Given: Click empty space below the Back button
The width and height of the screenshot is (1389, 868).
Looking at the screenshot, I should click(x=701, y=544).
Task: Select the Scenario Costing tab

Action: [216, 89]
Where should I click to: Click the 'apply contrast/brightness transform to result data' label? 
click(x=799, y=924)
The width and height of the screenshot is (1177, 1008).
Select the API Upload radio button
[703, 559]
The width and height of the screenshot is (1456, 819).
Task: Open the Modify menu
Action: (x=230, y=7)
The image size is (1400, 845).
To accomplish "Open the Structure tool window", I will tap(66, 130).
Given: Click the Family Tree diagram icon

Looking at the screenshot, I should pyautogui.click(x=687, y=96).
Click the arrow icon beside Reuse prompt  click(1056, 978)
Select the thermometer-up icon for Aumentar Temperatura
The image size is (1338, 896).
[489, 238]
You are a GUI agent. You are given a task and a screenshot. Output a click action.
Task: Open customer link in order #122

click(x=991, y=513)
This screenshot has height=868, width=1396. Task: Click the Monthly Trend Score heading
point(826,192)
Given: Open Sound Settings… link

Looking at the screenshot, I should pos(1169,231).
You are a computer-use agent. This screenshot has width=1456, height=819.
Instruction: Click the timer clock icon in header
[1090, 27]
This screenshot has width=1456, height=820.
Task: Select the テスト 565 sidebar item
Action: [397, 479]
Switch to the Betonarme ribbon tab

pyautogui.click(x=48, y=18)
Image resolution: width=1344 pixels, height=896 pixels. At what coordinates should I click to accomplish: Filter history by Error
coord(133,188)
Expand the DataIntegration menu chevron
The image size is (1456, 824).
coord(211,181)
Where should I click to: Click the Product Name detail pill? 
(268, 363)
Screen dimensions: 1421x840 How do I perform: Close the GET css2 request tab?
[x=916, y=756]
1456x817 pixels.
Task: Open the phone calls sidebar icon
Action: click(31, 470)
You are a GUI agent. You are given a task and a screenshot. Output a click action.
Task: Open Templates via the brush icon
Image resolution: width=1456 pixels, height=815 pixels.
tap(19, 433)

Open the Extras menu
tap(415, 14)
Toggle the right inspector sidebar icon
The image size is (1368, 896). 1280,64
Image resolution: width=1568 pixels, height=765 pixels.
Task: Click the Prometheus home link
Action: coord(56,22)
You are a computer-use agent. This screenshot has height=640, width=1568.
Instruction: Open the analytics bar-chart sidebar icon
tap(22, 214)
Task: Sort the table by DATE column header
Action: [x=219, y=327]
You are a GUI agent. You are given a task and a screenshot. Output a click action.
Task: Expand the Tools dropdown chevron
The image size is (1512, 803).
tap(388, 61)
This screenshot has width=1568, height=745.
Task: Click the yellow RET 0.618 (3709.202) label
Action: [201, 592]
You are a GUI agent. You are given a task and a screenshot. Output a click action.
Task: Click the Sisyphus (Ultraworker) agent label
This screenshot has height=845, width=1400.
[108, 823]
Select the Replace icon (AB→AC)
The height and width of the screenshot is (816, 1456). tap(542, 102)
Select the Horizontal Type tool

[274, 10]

==========

▶ EXERCISE OBJECTIVE: Transcribe the material above in full, keeping each word unchanged.

▶ SOLUTION TO THIS EXERCISE:
Given: Click empty space below the Back button
The width and height of the screenshot is (1389, 868).
Looking at the screenshot, I should click(x=701, y=544).
Task: Select the Scenario Costing tab

Action: [216, 89]
Where should I click to: Click the 'apply contrast/brightness transform to result data' label? 
click(x=799, y=924)
The width and height of the screenshot is (1177, 1008).
Select the API Upload radio button
[703, 559]
The width and height of the screenshot is (1456, 819).
Task: Open the Modify menu
Action: (x=230, y=7)
The image size is (1400, 845).
To accomplish "Open the Structure tool window", I will tap(66, 130).
Given: Click the Family Tree diagram icon

Looking at the screenshot, I should pyautogui.click(x=687, y=96).
Click the arrow icon beside Reuse prompt  click(1056, 978)
Select the thermometer-up icon for Aumentar Temperatura
The image size is (1338, 896).
[489, 238]
You are a GUI agent. You are given a task and a screenshot. Output a click action.
Task: Open customer link in order #122

click(x=991, y=513)
This screenshot has height=868, width=1396. Task: Click the Monthly Trend Score heading
point(826,192)
Given: Open Sound Settings… link

Looking at the screenshot, I should pos(1169,231).
You are a computer-use agent. This screenshot has width=1456, height=819.
Instruction: Click the timer clock icon in header
[1090, 27]
This screenshot has width=1456, height=820.
Task: Select the テスト 565 sidebar item
Action: [397, 479]
Switch to the Betonarme ribbon tab

pyautogui.click(x=48, y=18)
Image resolution: width=1344 pixels, height=896 pixels. At what coordinates should I click to accomplish: Filter history by Error
coord(133,188)
Expand the DataIntegration menu chevron
The image size is (1456, 824).
coord(211,181)
Where should I click to: Click the Product Name detail pill? 
(268, 363)
Screen dimensions: 1421x840 How do I perform: Close the GET css2 request tab?
[x=916, y=756]
1456x817 pixels.
Task: Open the phone calls sidebar icon
Action: click(31, 470)
You are a GUI agent. You are given a task and a screenshot. Output a click action.
Task: Open Templates via the brush icon
Image resolution: width=1456 pixels, height=815 pixels.
tap(19, 433)

Open the Extras menu
tap(415, 14)
Toggle the right inspector sidebar icon
The image size is (1368, 896). 1280,64
Image resolution: width=1568 pixels, height=765 pixels.
Task: Click the Prometheus home link
Action: coord(56,22)
You are a computer-use agent. This screenshot has height=640, width=1568.
Instruction: Open the analytics bar-chart sidebar icon
tap(22, 214)
Task: Sort the table by DATE column header
Action: [x=219, y=327]
You are a GUI agent. You are given a task and a screenshot. Output a click action.
Task: Expand the Tools dropdown chevron
The image size is (1512, 803).
tap(388, 61)
This screenshot has width=1568, height=745.
Task: Click the yellow RET 0.618 (3709.202) label
Action: [201, 592]
You are a GUI agent. You are given a task and a screenshot. Output a click action.
Task: Click the Sisyphus (Ultraworker) agent label
This screenshot has height=845, width=1400.
[108, 823]
Select the Replace icon (AB→AC)
The height and width of the screenshot is (816, 1456). tap(542, 102)
Select the Horizontal Type tool

[274, 10]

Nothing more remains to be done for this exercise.